CHALLENGE → Arrange all of the rows below as one numbered list, leaving out the blank lines and the pictures.

TASK INPUT →
--------------------
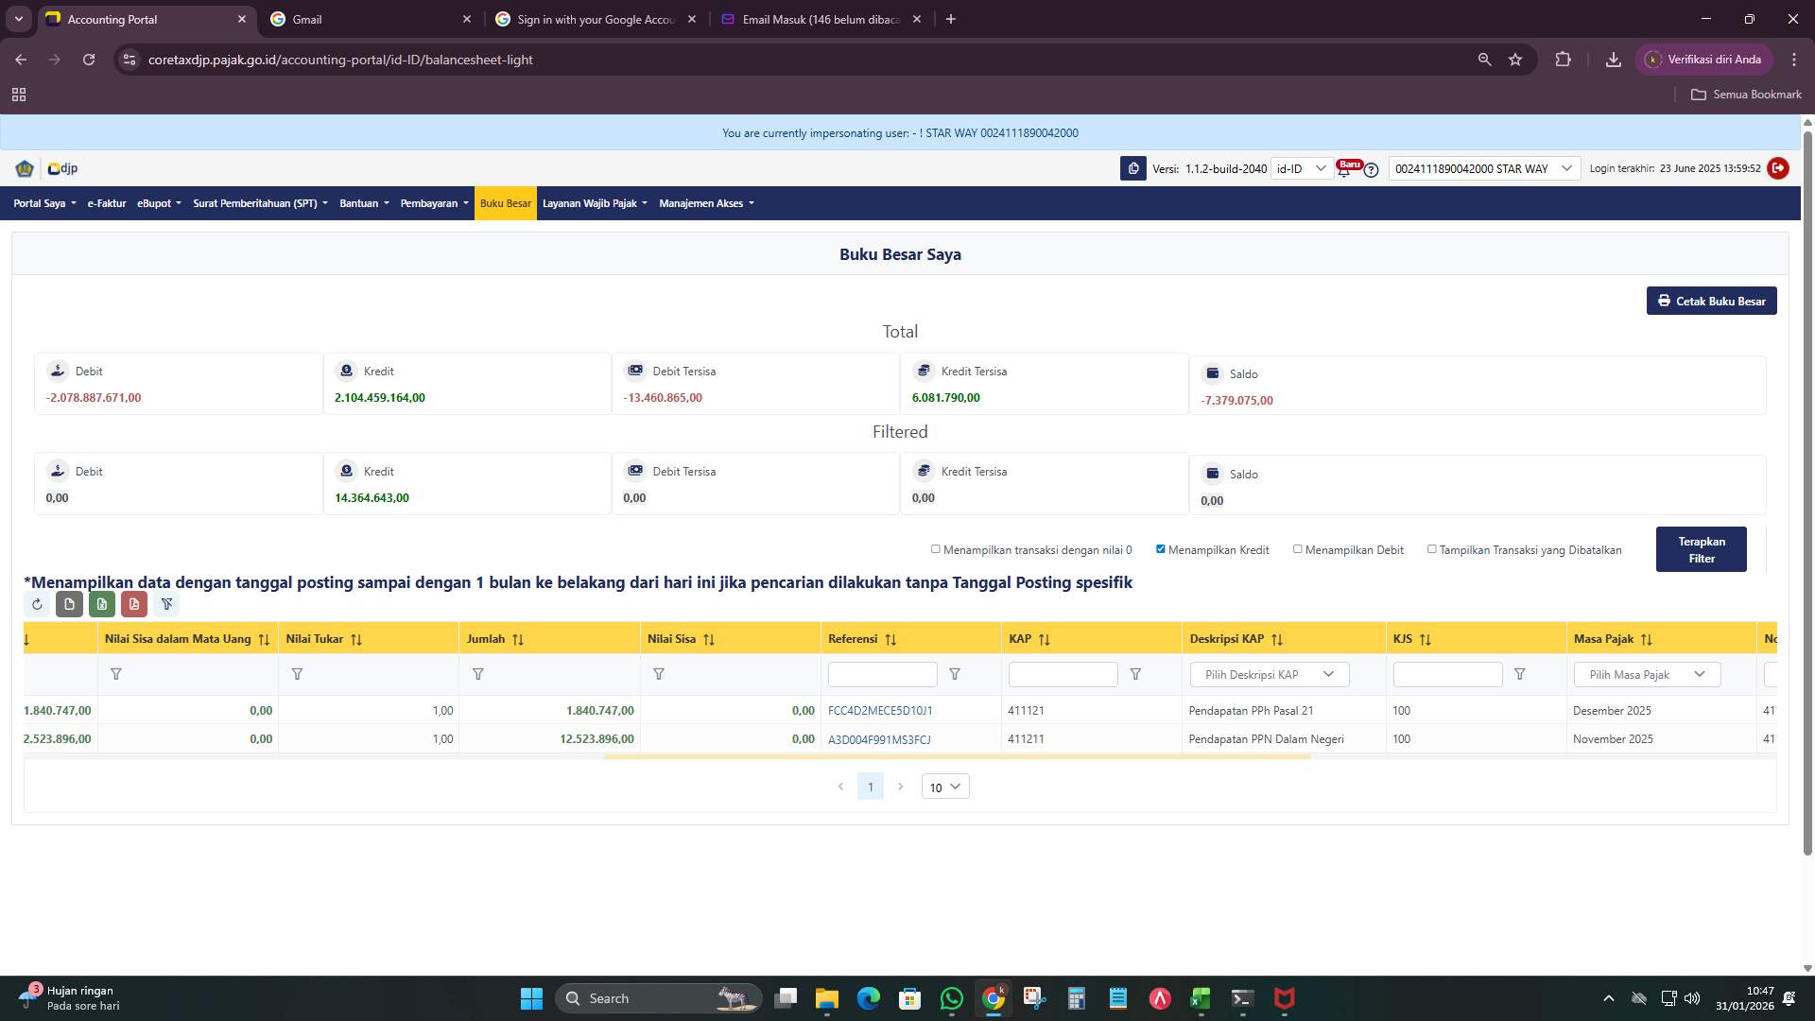Adjust the system volume control
1815x1021 pixels.
tap(1691, 998)
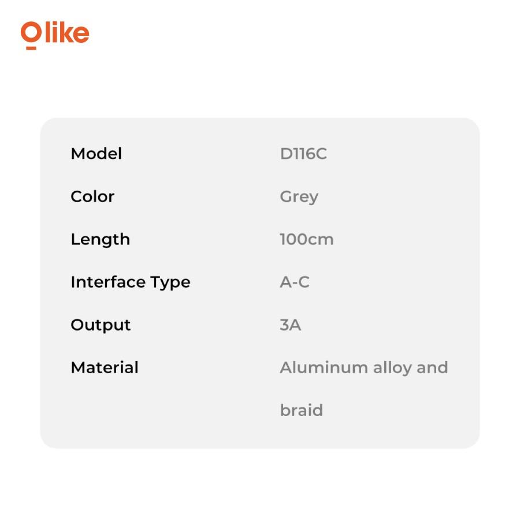Click the word like in the logo
Viewport: 520px width, 520px height.
coord(66,32)
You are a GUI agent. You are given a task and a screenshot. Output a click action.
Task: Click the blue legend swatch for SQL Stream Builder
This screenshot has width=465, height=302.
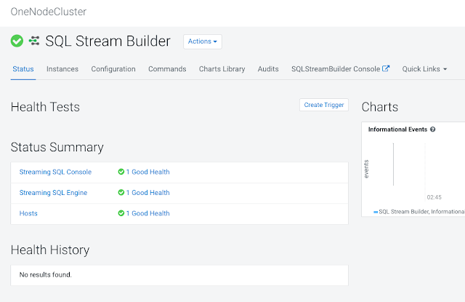coord(376,212)
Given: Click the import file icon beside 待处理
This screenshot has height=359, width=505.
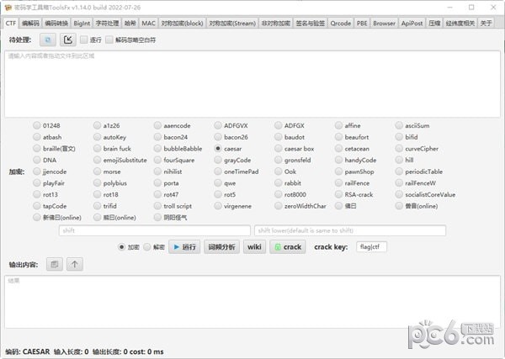Looking at the screenshot, I should 68,40.
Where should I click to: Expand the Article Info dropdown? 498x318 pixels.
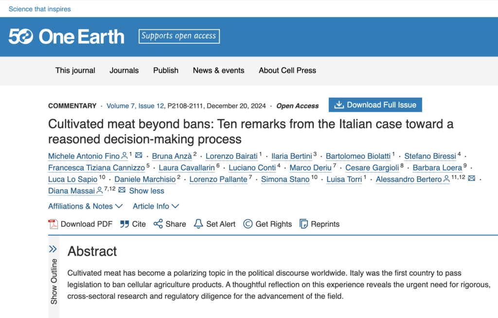click(x=156, y=206)
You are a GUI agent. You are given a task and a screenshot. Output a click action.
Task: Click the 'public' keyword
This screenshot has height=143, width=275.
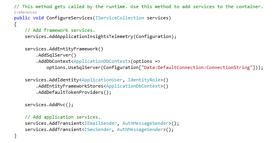click(22, 18)
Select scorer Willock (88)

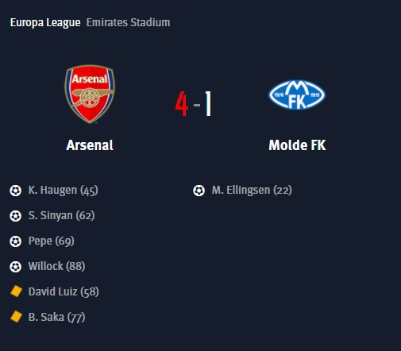pyautogui.click(x=56, y=267)
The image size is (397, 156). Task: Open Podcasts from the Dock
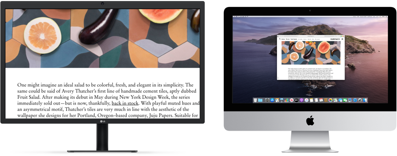(x=302, y=100)
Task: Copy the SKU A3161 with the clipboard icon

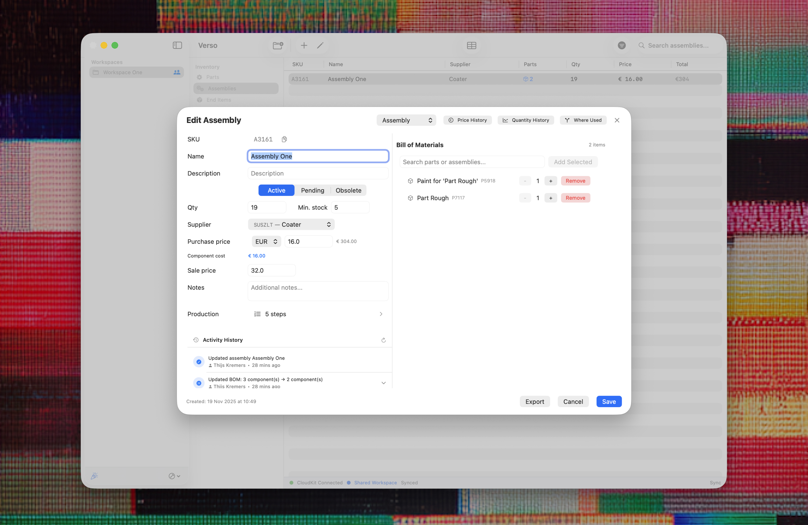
--------------------
ANSWER TO THIS TASK →
1. Adjust the system volume control
2. 1815x1021 pixels.
3. tap(1691, 998)
4. Click the word like in the logo
5. Viewport: 520px width, 520px height.
6. coord(66,32)
7. You are a GUI agent. You are given a task and a screenshot. Output a click action.
8. Task: Click the blue legend swatch for SQL Stream Builder
9. This screenshot has width=465, height=302.
10. coord(376,212)
11. Given: Click the import file icon beside 待处理
12. This screenshot has height=359, width=505.
13. Looking at the screenshot, I should 68,40.
14. Where should I click to: Expand the Article Info dropdown? 498x318 pixels.
15. click(x=156, y=206)
16. You are a GUI agent. You are given a task and a screenshot. Output a click action.
17. Task: Click the 'public' keyword
18. This screenshot has height=143, width=275.
19. click(22, 18)
20. Select scorer Willock (88)
21. pyautogui.click(x=56, y=267)
22. The image size is (397, 156). Task: Open Podcasts from the Dock
23. (x=302, y=100)
24. Task: Copy the SKU A3161 with the clipboard icon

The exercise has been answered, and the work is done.